Set exercise >> Reproduce every one of the lines below verbatim, keeping their original order and making no changes.

Records of text and element pointing
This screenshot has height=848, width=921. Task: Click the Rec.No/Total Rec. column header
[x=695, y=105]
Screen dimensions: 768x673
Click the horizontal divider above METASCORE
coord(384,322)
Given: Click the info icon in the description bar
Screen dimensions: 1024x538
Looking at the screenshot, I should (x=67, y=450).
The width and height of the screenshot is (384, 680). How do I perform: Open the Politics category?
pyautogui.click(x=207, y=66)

Output for this task >>
This screenshot has height=848, width=921. Task: Click the Rec.No/Total Rec. column header
[x=695, y=105]
Screen dimensions: 768x673
Click the horizontal divider above METASCORE
coord(384,322)
Given: Click the info icon in the description bar
Screen dimensions: 1024x538
Looking at the screenshot, I should (x=67, y=450).
The width and height of the screenshot is (384, 680). How do I perform: Open the Politics category?
pyautogui.click(x=207, y=66)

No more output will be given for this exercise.